(Entries for locating text and elements)
+--

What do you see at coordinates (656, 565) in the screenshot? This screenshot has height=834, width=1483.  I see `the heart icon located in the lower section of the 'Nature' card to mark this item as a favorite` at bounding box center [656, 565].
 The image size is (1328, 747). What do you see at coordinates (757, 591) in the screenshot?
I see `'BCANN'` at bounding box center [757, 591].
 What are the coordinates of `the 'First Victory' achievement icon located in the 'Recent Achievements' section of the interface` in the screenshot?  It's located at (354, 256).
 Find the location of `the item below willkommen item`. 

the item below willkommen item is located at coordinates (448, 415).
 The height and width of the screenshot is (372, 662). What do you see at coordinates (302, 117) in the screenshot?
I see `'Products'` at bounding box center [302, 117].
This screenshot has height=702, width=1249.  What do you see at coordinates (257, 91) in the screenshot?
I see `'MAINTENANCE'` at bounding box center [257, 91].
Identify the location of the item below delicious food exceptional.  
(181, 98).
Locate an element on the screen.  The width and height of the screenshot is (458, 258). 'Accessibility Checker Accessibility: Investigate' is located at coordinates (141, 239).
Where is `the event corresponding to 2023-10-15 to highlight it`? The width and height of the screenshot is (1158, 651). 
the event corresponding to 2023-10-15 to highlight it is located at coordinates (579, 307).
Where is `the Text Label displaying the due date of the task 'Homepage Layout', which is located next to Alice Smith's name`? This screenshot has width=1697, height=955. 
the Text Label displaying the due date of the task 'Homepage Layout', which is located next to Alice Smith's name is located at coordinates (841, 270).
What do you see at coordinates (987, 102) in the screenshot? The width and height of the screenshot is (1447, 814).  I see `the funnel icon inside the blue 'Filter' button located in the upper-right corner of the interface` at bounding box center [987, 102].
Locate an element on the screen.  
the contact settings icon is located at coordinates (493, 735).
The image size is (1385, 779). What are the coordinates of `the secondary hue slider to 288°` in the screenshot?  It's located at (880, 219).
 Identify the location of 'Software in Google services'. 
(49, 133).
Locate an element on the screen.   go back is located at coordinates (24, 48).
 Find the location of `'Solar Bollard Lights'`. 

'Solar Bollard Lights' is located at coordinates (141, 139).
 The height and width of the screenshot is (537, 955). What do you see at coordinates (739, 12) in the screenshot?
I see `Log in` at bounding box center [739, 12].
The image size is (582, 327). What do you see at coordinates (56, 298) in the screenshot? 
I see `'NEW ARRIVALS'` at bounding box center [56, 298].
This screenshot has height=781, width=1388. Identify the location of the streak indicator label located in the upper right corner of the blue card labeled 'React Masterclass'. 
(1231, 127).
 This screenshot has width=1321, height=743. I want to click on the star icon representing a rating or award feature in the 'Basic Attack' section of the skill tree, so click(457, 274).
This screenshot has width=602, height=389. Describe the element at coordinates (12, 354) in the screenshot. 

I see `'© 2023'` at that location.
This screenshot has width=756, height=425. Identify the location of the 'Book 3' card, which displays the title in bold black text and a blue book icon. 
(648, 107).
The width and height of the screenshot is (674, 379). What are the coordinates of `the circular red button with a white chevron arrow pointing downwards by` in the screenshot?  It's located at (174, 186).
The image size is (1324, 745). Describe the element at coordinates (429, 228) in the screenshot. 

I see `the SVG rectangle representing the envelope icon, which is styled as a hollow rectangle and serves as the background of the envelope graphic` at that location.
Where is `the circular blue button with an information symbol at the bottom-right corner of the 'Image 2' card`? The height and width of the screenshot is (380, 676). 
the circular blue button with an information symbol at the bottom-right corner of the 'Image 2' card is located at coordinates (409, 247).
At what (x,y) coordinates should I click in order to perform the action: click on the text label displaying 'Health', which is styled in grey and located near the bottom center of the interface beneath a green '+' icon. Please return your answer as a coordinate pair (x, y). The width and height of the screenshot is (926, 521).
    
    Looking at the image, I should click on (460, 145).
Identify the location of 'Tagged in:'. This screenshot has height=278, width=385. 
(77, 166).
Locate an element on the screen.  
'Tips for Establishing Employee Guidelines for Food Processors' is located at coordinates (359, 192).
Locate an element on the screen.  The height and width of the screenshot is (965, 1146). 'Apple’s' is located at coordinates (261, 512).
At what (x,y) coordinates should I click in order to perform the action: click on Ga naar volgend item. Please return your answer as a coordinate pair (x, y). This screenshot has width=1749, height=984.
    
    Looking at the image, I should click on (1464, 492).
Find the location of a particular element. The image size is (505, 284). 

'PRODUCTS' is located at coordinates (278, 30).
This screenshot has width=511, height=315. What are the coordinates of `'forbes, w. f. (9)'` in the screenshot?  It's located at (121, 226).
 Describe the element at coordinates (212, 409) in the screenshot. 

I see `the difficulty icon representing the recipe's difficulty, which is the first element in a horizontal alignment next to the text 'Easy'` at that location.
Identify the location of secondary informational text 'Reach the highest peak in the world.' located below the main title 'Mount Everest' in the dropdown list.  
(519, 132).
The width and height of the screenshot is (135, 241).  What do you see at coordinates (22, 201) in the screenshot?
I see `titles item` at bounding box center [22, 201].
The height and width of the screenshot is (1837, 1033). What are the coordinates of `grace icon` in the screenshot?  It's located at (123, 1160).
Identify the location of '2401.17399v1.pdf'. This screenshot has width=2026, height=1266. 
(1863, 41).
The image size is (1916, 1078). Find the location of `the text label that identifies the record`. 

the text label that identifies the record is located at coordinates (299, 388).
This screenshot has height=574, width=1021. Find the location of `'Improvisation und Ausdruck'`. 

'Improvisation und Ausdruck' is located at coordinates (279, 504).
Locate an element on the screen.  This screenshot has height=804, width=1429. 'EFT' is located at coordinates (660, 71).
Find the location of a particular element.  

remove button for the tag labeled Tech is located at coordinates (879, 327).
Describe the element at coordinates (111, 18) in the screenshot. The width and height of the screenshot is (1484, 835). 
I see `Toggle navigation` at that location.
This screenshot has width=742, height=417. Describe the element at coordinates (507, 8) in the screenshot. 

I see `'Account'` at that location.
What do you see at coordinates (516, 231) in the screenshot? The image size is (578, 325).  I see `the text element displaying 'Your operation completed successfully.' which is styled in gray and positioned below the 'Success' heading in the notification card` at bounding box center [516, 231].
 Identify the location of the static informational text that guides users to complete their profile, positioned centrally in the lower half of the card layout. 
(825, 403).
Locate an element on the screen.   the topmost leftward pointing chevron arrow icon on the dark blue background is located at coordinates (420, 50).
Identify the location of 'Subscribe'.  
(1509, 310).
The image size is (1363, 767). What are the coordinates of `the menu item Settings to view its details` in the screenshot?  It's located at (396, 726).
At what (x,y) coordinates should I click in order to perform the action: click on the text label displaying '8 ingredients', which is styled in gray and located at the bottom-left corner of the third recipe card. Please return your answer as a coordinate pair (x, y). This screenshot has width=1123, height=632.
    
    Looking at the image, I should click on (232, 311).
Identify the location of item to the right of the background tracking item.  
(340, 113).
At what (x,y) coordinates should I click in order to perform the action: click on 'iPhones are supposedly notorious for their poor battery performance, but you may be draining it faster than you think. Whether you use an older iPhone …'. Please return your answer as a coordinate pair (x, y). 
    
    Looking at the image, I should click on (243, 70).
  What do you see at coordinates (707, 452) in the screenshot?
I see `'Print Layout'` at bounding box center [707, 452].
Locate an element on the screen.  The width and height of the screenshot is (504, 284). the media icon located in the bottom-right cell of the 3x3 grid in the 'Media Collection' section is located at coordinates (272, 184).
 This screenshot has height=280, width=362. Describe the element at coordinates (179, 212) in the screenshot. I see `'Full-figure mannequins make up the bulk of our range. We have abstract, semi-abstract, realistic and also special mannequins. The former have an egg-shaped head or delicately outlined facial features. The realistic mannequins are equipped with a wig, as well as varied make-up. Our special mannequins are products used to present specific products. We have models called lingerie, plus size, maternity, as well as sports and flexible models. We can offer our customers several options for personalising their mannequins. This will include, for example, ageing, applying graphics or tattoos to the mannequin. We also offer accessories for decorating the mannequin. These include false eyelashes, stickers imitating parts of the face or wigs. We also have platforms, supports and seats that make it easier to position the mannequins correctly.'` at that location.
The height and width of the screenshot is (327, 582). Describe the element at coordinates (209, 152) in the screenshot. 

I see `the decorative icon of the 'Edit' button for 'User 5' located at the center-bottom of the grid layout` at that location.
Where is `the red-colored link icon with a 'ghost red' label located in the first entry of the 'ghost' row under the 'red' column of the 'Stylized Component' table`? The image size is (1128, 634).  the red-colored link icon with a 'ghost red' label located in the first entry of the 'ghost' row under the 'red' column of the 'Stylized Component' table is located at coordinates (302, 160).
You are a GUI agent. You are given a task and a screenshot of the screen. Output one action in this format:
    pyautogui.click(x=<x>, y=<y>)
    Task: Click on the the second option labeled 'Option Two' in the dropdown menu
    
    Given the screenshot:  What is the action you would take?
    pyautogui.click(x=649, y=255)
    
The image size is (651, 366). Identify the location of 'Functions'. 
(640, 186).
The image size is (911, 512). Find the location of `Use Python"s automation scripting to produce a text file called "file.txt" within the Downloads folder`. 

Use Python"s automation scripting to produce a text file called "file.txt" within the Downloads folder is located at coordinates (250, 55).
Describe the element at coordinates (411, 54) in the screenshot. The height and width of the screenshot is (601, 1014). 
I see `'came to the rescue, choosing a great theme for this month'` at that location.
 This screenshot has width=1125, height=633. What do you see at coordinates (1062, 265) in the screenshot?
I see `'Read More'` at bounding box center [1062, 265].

+--

Retype the entries word for word, starting with the first line and going on through the line that contains "center [302, 117].".

What do you see at coordinates (656, 565) in the screenshot? This screenshot has height=834, width=1483.  I see `the heart icon located in the lower section of the 'Nature' card to mark this item as a favorite` at bounding box center [656, 565].
 The image size is (1328, 747). What do you see at coordinates (757, 591) in the screenshot?
I see `'BCANN'` at bounding box center [757, 591].
 What are the coordinates of `the 'First Victory' achievement icon located in the 'Recent Achievements' section of the interface` in the screenshot?  It's located at (354, 256).
 Find the location of `the item below willkommen item`. 

the item below willkommen item is located at coordinates (448, 415).
 The height and width of the screenshot is (372, 662). What do you see at coordinates (302, 117) in the screenshot?
I see `'Products'` at bounding box center [302, 117].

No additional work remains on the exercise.